La part de l’État dans les ressources publiques est stable sur la période, tandis que celle des recettes fiscales se réduit au profit des cotisations sociales. En France hexagonale, la répartition est inchangée (54 % de recettes fiscales et 35 % de cotisations sociales).

“Dans un climat économique complexe, les recettes fiscales se sont dégradées jusqu’en 2014, l’endettement du Pays s’est alourdi, alors que les cotisations sociales étaient ajustées à la hausse pour répondre aux dépenses croissantes de la PSG”, note le rapport de l’IEOM.

Une situation connue qui a vu la relance économique du Pays passer par une ponction des bas de laines polynésiens.

“Très sensibles aux aléas de la conjoncture, les recettes indirectes se contractent de 4,6 % en moyenne annuelle entre 2007 et 2013, mais se redressent ensuite, à la faveur d’une hausse des taux de TVA de 3 points (août 2013) et de la reprise économique (+4,7 %).”

Les recettes directes ne remontent, quant à elles, qu’en 2015 (+3,1 %), l’exercice 2014 étant impacté par la réduction de 5 points de l’impôt sur les sociétés (-2 milliards de francs).

Parallèlement, le Pays a recours à l’emprunt pour financer certains de ses projets, faisant passer l’endettement du Pays à hauteur de 92 milliards de francs en 2015.

Ces prélèvements obligatoires ne permettent de financer qu’à 50 % les recettes publiques.

Elles représentent tout de même une hausse de 0,8 % en moyenne annuelle, rythme supérieur à la croissance économique (-0,2 % pour le PIB courant).

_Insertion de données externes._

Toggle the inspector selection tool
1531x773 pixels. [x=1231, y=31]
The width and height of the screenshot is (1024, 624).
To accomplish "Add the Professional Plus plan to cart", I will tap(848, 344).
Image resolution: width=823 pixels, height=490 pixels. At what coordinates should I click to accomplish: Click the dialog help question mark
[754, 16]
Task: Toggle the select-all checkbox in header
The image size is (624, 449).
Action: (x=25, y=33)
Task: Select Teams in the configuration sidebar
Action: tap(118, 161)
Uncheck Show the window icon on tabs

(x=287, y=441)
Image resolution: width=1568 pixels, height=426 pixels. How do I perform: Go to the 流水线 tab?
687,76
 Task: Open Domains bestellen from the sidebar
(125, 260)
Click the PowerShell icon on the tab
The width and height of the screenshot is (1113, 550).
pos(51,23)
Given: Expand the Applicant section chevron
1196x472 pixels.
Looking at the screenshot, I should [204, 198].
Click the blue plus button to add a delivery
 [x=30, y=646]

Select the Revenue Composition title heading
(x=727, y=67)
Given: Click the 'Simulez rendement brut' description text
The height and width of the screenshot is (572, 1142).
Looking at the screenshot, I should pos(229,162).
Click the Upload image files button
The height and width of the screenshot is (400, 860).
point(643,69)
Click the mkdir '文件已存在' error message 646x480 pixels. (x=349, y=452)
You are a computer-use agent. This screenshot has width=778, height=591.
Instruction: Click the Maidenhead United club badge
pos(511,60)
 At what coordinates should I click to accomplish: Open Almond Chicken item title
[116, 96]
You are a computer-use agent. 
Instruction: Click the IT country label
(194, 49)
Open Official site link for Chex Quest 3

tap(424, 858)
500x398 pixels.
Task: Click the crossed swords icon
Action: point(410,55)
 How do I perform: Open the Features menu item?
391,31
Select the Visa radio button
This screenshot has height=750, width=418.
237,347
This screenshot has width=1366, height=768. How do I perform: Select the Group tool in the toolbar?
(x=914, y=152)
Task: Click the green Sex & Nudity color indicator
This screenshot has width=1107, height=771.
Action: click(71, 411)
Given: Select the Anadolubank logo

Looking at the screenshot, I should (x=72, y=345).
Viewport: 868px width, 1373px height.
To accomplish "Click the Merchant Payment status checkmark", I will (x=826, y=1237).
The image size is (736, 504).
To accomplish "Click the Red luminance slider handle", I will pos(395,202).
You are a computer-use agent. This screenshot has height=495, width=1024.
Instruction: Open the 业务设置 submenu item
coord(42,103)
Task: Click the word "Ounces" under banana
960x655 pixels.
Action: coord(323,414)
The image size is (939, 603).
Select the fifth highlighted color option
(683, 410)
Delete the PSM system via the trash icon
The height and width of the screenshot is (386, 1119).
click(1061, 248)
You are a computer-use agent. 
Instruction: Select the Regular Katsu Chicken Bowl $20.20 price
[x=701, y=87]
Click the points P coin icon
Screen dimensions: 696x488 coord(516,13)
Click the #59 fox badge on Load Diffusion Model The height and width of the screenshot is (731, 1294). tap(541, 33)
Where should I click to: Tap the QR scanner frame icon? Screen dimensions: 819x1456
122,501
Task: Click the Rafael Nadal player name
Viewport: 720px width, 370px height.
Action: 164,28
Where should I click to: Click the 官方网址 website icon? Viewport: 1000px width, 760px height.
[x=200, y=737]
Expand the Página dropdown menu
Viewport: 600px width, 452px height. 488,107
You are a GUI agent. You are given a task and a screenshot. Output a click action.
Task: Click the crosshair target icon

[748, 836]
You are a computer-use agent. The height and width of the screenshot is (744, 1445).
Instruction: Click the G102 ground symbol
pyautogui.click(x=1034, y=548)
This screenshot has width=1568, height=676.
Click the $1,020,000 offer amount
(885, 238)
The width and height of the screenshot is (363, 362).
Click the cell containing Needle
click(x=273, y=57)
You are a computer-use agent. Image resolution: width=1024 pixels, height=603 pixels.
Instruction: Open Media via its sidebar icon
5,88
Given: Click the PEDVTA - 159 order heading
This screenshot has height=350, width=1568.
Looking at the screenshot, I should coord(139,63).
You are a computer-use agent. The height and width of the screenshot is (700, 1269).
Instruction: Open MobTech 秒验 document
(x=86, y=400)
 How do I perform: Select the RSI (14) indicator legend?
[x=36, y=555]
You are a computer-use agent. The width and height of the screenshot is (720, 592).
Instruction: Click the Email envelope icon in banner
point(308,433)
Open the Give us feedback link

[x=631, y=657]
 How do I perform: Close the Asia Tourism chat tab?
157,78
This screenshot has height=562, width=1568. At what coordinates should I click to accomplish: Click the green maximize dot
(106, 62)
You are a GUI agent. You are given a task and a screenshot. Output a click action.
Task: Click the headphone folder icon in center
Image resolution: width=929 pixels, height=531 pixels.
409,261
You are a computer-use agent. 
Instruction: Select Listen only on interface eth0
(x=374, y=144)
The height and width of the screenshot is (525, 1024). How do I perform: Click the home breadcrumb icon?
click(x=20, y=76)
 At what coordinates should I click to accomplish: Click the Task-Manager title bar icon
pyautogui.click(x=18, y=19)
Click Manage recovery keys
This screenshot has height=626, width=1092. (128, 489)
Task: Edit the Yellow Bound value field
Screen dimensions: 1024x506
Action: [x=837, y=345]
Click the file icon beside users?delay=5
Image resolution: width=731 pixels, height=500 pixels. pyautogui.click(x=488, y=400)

Ces prélèvements représentent 36 % du PIB, taux plus élevé qu’en Australie (28 % en 2014), en Nouvelle-Zélande (33 % en 2015) et en Nouvelle-Calédonie (33 % en 2014), mais inférieur à celui de la France hexagonale (44,7 % en 2015).

Bertrand Prévost

 

résultats PSG

Nous sommes moins nombreux à cotiser pour les différentes branches de la PSG, mais nous cotisons plus.